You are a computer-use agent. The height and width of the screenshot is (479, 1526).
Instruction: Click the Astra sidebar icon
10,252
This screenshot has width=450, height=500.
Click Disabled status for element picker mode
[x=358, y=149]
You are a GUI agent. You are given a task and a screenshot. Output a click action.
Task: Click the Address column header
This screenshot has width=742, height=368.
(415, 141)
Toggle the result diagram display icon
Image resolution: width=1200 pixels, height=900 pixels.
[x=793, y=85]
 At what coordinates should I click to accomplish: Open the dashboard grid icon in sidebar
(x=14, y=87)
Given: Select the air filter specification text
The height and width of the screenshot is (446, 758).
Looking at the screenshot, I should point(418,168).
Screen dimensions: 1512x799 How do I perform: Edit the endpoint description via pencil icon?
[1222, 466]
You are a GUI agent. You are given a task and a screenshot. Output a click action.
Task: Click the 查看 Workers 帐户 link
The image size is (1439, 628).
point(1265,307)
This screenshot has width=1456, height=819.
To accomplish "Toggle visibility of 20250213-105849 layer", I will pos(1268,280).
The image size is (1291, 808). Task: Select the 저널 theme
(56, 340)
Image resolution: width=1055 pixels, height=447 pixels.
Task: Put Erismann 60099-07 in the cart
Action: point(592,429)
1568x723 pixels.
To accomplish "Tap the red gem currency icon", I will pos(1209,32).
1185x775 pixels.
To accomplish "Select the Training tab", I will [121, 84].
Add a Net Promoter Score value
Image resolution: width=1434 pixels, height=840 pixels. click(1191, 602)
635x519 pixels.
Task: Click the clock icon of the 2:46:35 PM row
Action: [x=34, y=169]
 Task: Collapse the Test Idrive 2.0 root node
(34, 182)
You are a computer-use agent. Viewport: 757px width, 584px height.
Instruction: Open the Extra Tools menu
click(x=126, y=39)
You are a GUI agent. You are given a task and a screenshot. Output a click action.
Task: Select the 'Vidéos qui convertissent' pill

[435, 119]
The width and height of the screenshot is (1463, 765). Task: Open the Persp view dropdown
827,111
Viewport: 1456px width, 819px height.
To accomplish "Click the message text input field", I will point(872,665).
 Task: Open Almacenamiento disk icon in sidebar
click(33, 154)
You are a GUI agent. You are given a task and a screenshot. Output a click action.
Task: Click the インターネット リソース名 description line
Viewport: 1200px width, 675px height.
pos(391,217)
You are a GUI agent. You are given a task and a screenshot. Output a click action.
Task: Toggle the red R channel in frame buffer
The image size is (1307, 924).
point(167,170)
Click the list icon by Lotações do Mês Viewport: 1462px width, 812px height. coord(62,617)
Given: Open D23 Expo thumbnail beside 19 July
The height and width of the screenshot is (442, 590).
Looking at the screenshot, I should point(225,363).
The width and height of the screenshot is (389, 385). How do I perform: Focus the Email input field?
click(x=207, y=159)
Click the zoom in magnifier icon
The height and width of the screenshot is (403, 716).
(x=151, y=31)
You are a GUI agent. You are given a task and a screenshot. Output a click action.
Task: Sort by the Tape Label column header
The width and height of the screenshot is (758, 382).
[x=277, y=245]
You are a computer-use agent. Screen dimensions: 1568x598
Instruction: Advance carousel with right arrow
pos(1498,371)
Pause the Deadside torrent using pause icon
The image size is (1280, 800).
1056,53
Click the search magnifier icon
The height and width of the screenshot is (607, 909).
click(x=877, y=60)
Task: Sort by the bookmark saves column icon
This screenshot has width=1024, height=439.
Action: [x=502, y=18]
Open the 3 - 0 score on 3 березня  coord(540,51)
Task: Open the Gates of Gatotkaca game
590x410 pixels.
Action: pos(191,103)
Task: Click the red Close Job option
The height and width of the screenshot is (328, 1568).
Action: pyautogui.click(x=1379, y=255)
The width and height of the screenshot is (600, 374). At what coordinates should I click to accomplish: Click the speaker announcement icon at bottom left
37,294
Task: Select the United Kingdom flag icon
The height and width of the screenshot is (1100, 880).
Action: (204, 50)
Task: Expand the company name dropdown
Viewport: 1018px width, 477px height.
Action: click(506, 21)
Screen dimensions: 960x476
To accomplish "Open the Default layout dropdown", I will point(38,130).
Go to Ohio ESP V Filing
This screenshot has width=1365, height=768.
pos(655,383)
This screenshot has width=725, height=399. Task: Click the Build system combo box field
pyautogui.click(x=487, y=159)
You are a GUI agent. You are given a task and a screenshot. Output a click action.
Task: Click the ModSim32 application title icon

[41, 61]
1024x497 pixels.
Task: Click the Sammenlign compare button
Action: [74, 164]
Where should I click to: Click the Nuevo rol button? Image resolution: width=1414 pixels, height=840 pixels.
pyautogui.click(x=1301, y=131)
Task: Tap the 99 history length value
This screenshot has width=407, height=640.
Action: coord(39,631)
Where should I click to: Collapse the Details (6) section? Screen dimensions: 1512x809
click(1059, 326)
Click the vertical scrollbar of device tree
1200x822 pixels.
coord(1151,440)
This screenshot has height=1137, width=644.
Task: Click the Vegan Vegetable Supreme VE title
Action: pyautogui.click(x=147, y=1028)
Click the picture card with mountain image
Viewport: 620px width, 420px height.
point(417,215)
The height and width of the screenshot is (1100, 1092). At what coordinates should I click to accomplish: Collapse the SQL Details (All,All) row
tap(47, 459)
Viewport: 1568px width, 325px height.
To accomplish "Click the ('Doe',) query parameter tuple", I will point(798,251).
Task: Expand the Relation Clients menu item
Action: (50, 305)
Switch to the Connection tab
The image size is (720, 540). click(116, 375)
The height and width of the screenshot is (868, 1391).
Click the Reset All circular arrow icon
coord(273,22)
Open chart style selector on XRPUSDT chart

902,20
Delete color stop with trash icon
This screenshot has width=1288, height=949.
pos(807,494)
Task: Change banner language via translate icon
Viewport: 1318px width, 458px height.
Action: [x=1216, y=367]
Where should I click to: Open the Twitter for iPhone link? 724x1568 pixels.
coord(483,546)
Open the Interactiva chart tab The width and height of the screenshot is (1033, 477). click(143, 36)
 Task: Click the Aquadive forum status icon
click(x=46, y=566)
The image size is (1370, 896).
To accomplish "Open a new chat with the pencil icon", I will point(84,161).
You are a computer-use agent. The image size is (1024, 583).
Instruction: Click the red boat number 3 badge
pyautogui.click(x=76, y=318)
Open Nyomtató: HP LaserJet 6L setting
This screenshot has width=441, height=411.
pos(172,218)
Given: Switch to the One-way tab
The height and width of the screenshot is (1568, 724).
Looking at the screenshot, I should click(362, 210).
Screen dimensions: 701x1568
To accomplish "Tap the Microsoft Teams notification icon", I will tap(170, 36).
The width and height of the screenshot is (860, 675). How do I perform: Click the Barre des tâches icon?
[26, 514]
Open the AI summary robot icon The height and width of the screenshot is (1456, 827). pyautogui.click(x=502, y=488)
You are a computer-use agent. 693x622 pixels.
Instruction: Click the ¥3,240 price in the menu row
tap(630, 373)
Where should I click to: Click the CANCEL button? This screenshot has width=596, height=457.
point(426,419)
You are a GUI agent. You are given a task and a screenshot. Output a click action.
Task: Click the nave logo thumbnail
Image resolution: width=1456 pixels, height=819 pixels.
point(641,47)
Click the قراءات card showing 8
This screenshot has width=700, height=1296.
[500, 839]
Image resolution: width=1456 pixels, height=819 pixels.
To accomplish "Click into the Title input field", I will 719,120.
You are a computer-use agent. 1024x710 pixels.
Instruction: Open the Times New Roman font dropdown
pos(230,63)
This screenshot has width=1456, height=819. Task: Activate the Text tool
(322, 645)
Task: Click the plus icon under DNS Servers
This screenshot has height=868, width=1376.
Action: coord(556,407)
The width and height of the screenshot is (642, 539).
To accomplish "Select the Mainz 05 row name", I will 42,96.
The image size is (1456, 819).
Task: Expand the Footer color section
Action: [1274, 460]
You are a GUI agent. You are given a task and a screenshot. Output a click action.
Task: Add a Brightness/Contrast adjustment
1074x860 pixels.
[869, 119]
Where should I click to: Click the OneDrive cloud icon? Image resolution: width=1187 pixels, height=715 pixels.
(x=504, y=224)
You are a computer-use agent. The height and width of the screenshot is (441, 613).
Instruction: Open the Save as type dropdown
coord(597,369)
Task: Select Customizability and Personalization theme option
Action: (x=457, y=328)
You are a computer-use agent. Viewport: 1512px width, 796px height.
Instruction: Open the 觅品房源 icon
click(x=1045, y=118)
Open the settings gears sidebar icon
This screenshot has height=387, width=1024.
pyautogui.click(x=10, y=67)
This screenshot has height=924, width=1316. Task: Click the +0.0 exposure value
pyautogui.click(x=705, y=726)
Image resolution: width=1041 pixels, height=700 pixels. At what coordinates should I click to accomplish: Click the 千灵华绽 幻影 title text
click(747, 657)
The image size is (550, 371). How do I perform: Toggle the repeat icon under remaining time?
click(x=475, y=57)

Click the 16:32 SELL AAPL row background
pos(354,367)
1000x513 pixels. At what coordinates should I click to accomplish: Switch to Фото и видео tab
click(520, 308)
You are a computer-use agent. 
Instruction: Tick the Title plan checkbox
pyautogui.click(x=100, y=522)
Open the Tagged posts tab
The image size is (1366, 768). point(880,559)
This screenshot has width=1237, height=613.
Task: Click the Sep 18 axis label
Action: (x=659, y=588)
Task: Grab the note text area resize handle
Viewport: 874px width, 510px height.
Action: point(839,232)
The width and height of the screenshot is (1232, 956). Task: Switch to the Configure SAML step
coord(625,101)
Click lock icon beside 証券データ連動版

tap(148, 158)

------------------------------------------------------------

● Written exercise
Reproduce the entries exactly, starting with the line that contains "Click the 16:32 SELL AAPL row background" and going on through the end of the entries.

● Solution to the problem
Click the 16:32 SELL AAPL row background
pos(354,367)
1000x513 pixels. At what coordinates should I click to accomplish: Switch to Фото и видео tab
click(520, 308)
You are a computer-use agent. 
Instruction: Tick the Title plan checkbox
pyautogui.click(x=100, y=522)
Open the Tagged posts tab
The image size is (1366, 768). point(880,559)
This screenshot has width=1237, height=613.
Task: Click the Sep 18 axis label
Action: (x=659, y=588)
Task: Grab the note text area resize handle
Viewport: 874px width, 510px height.
Action: point(839,232)
The width and height of the screenshot is (1232, 956). Task: Switch to the Configure SAML step
coord(625,101)
Click lock icon beside 証券データ連動版

tap(148, 158)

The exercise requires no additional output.